* YOUR TASK:
In the entries that follow, count each line containing "size" and state the total, nothing more.

* RECORDS PROVIDED:

************

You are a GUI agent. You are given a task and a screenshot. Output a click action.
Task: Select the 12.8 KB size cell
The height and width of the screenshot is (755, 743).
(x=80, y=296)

************

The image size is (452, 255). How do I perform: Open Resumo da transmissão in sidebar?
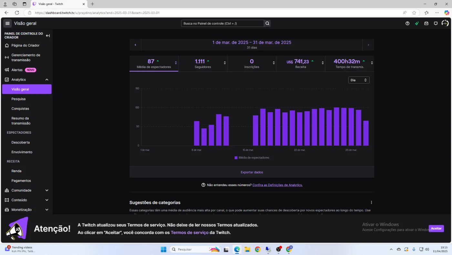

************

* WORKED SOLUTION:
2